Determinants, Permutations and the Lie Algebra of SL(n)

Here is an old classic from linear algebra: given an $ n\times n$ matrix $ A = (a_{ij})$, the determinant of $ A$ can be calculated using the permuation formula for the determinant:

$ \det(A) = \sum_{\sigma\in S_n} (-1)^\sigma a_{1\sigma(1)}\cdots a_{n\sigma(n)}$.

Here $ S_n$ denotes the permutation group on $ n$ symbols and $ (-1)^\sigma$ denotes the sign of the permutation $ \sigma$. The computation of the determinant is much more easily done via the 'minor expansion method', but this just reduces to the above formula. Now, typically we would never use the above formula to calculate the determinant, but that doesn't mean it isn't useful!
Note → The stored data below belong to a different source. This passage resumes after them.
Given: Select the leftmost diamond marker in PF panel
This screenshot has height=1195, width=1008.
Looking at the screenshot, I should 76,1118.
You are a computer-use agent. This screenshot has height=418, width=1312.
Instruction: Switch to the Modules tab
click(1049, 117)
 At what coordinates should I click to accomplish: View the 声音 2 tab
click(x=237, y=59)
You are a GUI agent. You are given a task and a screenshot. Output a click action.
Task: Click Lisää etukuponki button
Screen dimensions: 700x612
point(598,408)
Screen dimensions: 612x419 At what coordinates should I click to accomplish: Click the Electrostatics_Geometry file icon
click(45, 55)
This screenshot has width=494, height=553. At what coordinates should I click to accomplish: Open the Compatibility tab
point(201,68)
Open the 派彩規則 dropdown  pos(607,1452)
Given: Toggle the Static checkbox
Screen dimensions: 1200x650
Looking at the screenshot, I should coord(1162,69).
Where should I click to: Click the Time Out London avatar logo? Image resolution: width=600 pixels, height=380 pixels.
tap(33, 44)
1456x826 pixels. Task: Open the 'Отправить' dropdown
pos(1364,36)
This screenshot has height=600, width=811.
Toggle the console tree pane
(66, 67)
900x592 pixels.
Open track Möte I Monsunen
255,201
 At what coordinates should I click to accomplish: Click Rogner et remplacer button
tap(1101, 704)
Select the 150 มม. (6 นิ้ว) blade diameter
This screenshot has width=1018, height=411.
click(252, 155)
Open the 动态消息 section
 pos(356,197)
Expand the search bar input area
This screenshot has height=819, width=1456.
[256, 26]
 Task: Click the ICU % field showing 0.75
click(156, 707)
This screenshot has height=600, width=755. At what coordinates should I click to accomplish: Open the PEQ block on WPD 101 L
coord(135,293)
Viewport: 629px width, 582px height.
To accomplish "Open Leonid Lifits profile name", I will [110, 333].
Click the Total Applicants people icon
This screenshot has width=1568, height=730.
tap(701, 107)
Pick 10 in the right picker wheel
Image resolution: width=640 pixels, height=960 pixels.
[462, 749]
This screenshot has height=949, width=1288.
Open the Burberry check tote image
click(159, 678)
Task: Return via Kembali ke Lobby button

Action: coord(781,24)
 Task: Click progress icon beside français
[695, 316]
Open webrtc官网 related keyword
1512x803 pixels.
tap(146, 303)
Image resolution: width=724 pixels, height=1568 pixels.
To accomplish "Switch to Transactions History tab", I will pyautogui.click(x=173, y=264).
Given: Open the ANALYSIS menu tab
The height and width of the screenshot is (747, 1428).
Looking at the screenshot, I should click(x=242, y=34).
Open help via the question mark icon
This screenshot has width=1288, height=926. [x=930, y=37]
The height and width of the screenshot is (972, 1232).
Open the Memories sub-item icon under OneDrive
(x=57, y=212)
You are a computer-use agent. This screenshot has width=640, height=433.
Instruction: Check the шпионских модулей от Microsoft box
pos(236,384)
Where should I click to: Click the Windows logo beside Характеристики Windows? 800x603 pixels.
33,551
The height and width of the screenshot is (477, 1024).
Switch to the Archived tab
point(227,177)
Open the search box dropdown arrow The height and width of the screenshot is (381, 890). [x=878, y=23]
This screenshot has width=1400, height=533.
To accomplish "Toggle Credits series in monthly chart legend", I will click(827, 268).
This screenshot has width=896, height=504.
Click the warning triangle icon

The Lie Algebra of an Algebraic Group

In fact, computating the Lie algebra of $ \mathrm{SL}_n$ over a fixed commutative ring $ k$ happens to be a quick and interesting application of the above determinant formula. First, let us recall the definition of the Lie algebra, or at least one of the many equivalent definitions. Consider the algebra of dual numbers, $ k[\tau]/(\tau^2)$. Each element in this algebra can be written uniquely as $ a + b\tau$: this gives a $ k$-algebra map $ C: k[\tau]/(\tau^2)\to k$ by sending $ a + b\tau$ to $ a$.

The Lie algebra of an algebraic group $ G$ defined over a ring $ k$ is then the set of $ k$-algebra homomorphisms $ T:k[G]\to k[\tau]/(\tau^2)$ that satisfy $ C\circ T = \epsilon$ where $ \epsilon:k[G]\to k$ is the counit: the morphism that gives the identity element of $ G$. I'll quickly remark that one may consider all $ T:k[G]\to k[\tau]/(\tau^2)$ that gives the bundle of Lie algebras over $ G(k)$.

One may easily compute that for $ \mathrm{GL}_n$, its Lie algebra is the set of all $ I + M\tau$ where $ I$ is the $ n\times n$ identity and $ M$ is an arbitrary matrix. The $ I$ is a restatement that $ C\circ T = \varepsilon$ and the $ M$ is an arbitrary matrix—this is because every such element $ I + M\tau$ is actually invertible (what is its inverse???). Since the $ I$ is always the same we may as well just consider the Lie algebra of any group to be the set of all $ M$ such that $ I + M\tau$ corresponds to an element in the originally-defined Lie algebra. It is not hard to show then that the Lie algebra of any group is actually closed under the Lie bracket, making our definition well-defined.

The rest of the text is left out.